Поднявшись, мотая тяжелой спросонья головой, Володя кинулся по косогору вниз за быстро шагающим Цветковым. Недавно выбритый, пахнущий «шипром», который тоже имелся в его полевой сумке («в Греции все есть»), командир, не оборачиваясь, нырнул в заросли густого, еще не просохшего после дождей ивняка, свистнул оттуда Володе, словно охотничьему псу, и еще долго посвистывал, так что Устименко уже совсем собрался обидеться, но вдруг ойкнул по-старушечьи и даже рот открыл. Здесь в болотце, вспоров брюхом, словно лемехом огромного плуга, и пни, и самое болото, и старые кривые сосны, и болотную горушку, лежал колоссальных размеров, как показалось Володе, лопнувший вдоль всего фюзеляжа, лягушачьего цвета немецкий транспортный самолет…
– Это что же такое? – тихо спросил Устименко.

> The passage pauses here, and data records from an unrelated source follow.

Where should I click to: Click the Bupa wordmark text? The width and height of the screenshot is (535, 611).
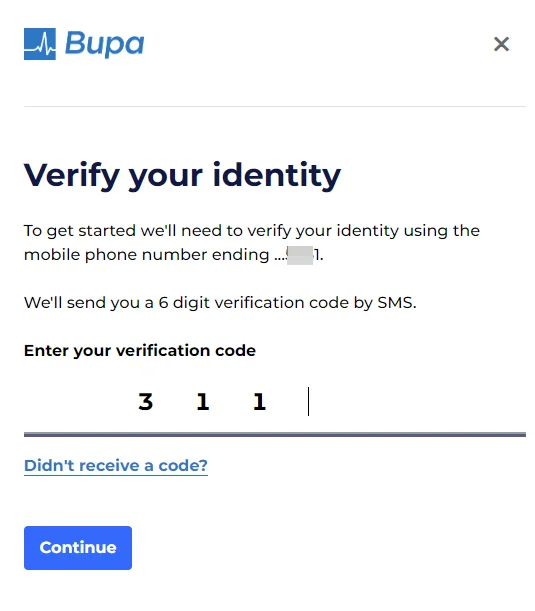104,44
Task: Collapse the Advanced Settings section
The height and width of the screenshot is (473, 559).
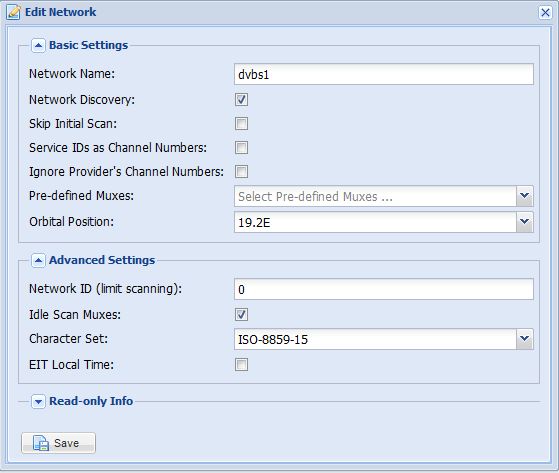Action: tap(38, 260)
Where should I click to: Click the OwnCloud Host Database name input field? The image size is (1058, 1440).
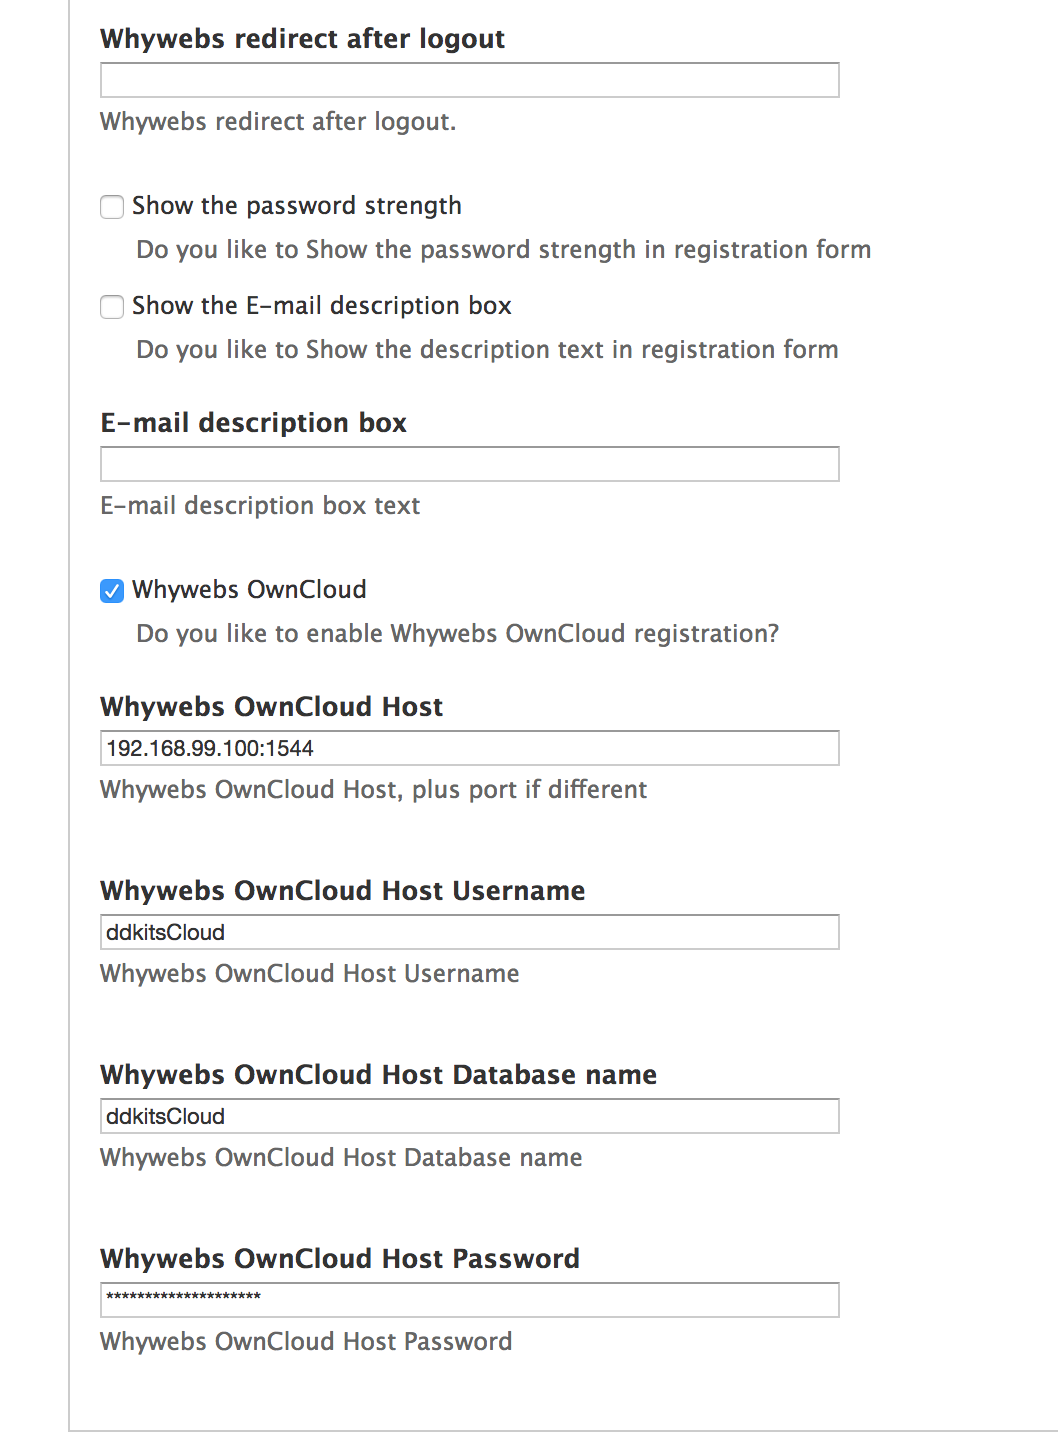point(470,1116)
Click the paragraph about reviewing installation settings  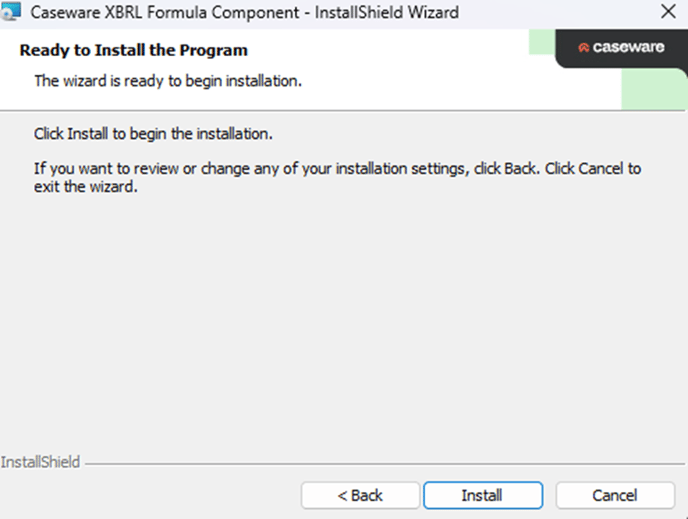coord(337,178)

– Это? Аэроплан! – упершись носком сапога в пенек и поколачивая прутиком по голенищу, сообщил Цветков. – Летательный аппарат тяжелее воздуха. Сейчас мы туда залезем, но предупреждаю, зрелище не из приятных…
– А там что внутри?
– Трупы, автоматы, патроны, гранаты, пистолеты, продовольствие и множество мух. Предполагаю, что эта махина навернулась не менее чем два месяца тому назад. Не сгорела она потому, что в баках полностью отсутствует горючее. Что-то с ними случилось, а что именно – без специалиста не разгадать…
– Все они сразу и убились? – кивнув на распластанную машину, спросил Володя.

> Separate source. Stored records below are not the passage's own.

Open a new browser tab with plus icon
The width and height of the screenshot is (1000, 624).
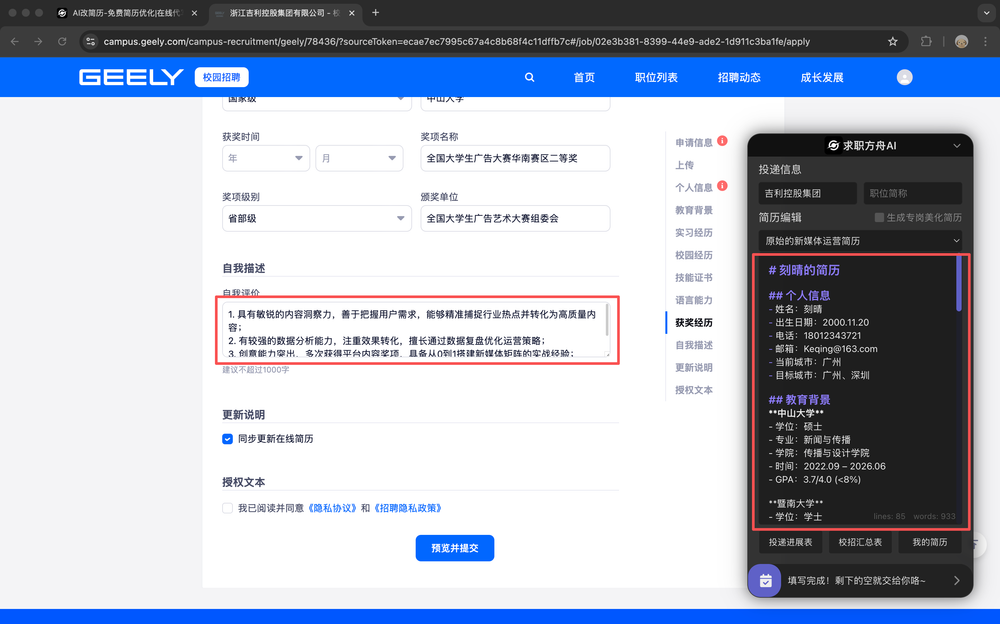coord(376,13)
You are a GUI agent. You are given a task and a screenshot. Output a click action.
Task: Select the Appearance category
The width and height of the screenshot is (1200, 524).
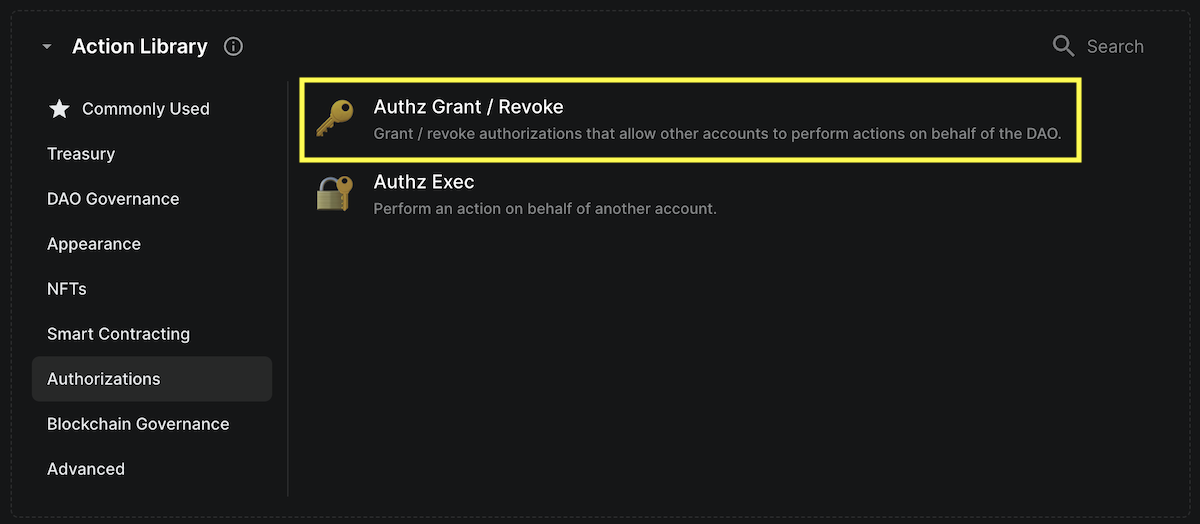(x=94, y=244)

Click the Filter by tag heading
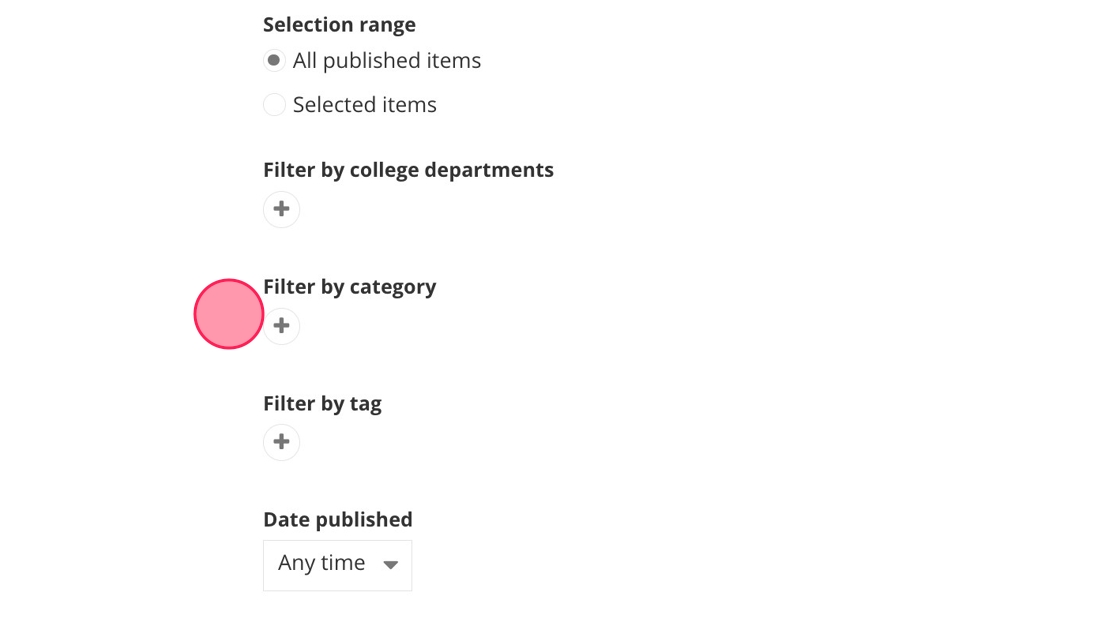tap(322, 404)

– Вероятно. Впрочем, дверь сильно заклинило, я от нее четыре трупа отвалил, наверное пытались выбраться, но обессилели…
Свернув махорочную самокрутку из куска газеты и сильно затянувшись, Цветков пригнулся и первым нырнул в темный провал двери. За ним, стараясь не дышать и не очень вглядываться во все эти раздутые, лопнувшие, уже совершенно нечеловеческие лица, издававшие к тому же жужжание – казалось, что именно эти бывшие немцы жужжат, поскольку миллионы мух завладели разложившимися в жаркое время трупами, – пошел по искореженному, вздыбленному полу Устименко.
– Давайте! – сдавленным голосом крикнул ему Цветков.
Володя недоуменно оглянулся: командир выбрасывал в иллюминатор автоматы и какие-то металлические коробки.
– Забирайте! – вновь велел командир.